Jordan made her remarks Wednesday at the National Press Club during the release of “Investing in the Future: Sharing Responsibility for Higher Education Attainment,” the capstone report of the National Commission on Financing 21st Century Higher Education. The commission – which has produced 10 white papers on a range of higher education issues – was created by the University of Virginia Miller Center.
The final report draws from all those papers and makes a series of recommendations that Brian Fitzgerald, CEO of the Business-Higher Education Forum, described a “full menu of strategies that we all have to advance.”
Fitzgerald pressed for better information to match graduates with jobs.
“If we don’t do a better job of informing students and families where the jobs are at all levels, from certificates to bachelor’s or master’s degrees, and be very clear about what the relative skill levels are, and what sectors are growing versus which are not, I don’t think we can ever restore confidence in higher education to provide a future for Americans young or old,” Fitzgerald said.
Fitzgerald echoed a recommendation of the report to make better information “available to all students and parents when choosing degree programs and schools.”
“Information should include the cost of attaining a credential or degree from various institutions available in the region and the potential wage value of different credentials,” the report states. “A major reason some students default on college debt is because they choose careers that do not adequately compensate them for the cost of attending college.”
The report also calls for states to “stimulate the development and implementation of low-cost education delivery models.”
“That’s fine, especially for certain groups of people,” Jordan said. “But if you look at underrepresented students, students who are first generation in college, oftentimes they do better when they’re involved in something that is a high impact practice. Those things are expensive, even though they increase graduation and retention rates.”
High-impact practices at St. Mary’s includes first-year seminars, learning communities, collaborative projects, undergraduate research, service learning, internships, study abroad, and senior capstone courses, according to the St. Mary’s 2016-2019 strategic plan and a 2016 budget document.
Not all of the recommendations made in the report released Wednesday are universally accepted.
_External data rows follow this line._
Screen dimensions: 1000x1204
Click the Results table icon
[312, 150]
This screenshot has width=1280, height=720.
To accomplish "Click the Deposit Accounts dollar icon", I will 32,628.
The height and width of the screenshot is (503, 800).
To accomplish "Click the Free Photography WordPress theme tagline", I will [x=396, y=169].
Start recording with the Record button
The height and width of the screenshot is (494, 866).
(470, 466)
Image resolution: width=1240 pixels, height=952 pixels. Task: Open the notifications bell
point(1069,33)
For instance, in its call to “encourage productivity in the postsecondary system,” the report says states should employ outcomes-based funding, or OBF, formulas when distributing institutional aid so that more resources go to colleges and universities that increase productivity.
“Despite the compelling logic behind paying for performance in higher education, research comparing states that have and have not adopted the practice has yet to establish a connection between the policy and improved educational outcomes,” states a recent paper from The Century Foundation, that points out universities in Indiana, which have adopted OFB, have become “more selective and less diverse.”
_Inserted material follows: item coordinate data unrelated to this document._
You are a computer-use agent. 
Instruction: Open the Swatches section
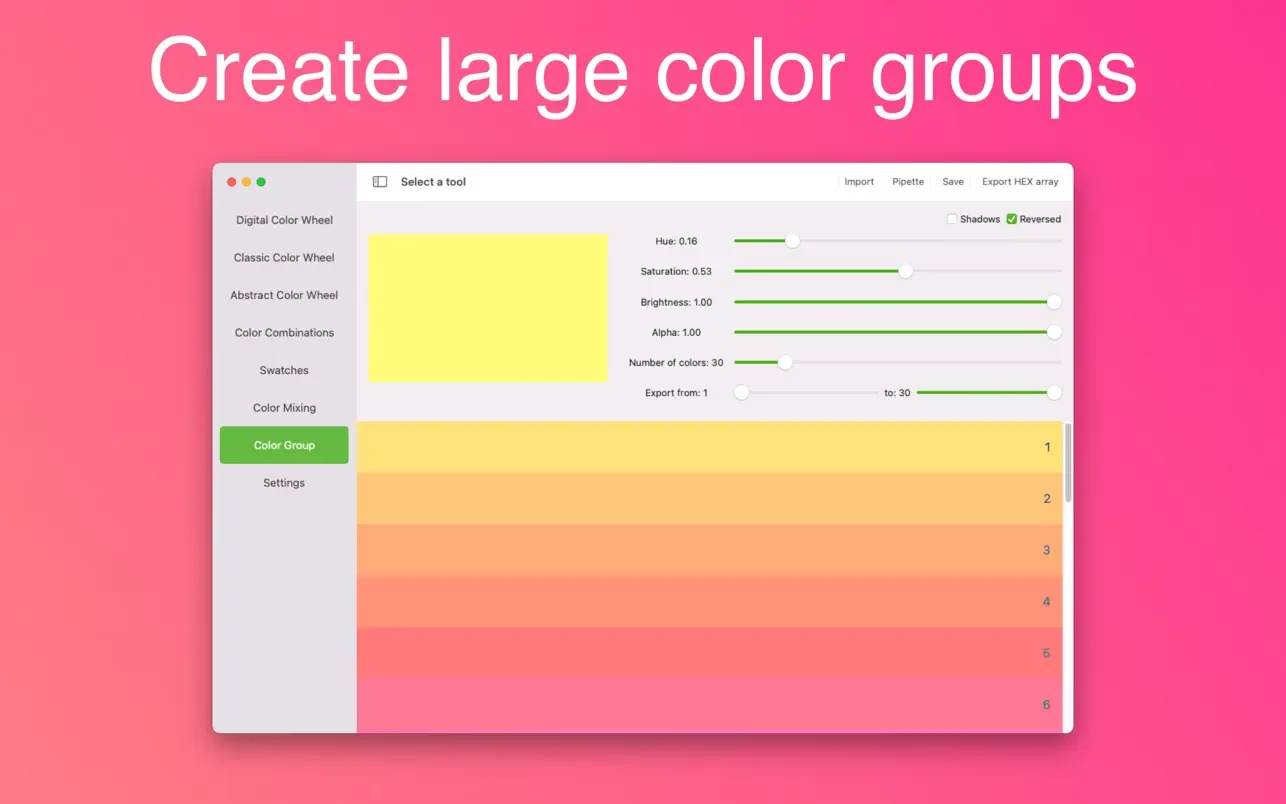tap(283, 370)
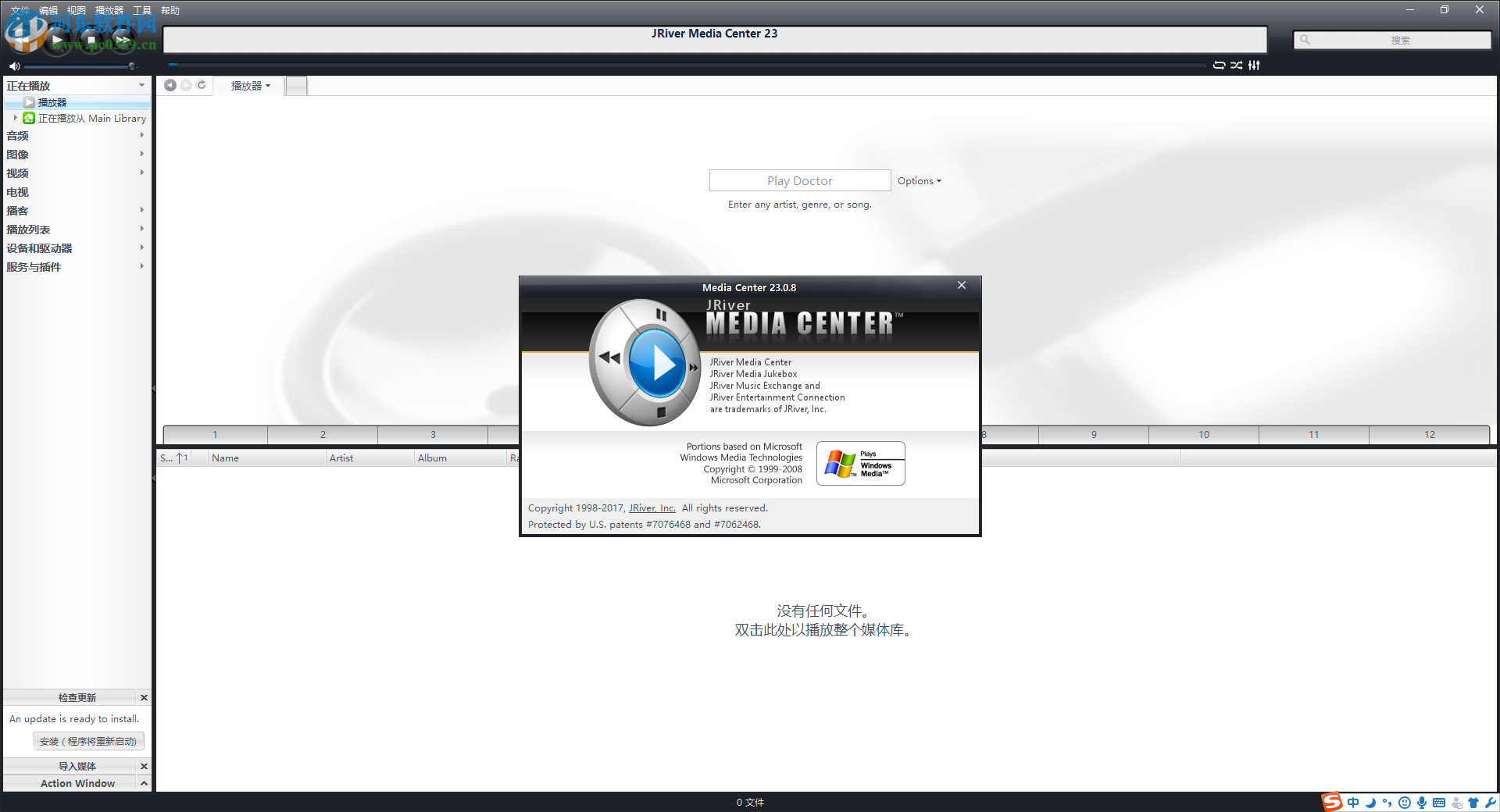Open the Options dropdown beside Play Doctor
1500x812 pixels.
pos(919,180)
Quarrels with the recommendations of the Miller Center’s latest higher education report aside, Jordan said the paper will help higher education leaders and policymakers focus on how to deliver education to groups who “represent the changing demographic of America.” Doing so, she said, will lead to outcomes that transcend higher earnings.
“When you think about society, when you think about people who are highly educated, they are more civically engaged,” Jordan said. “They want to do more for people and they want to increase their philanthropy, not just because they have the money but because they see the need.”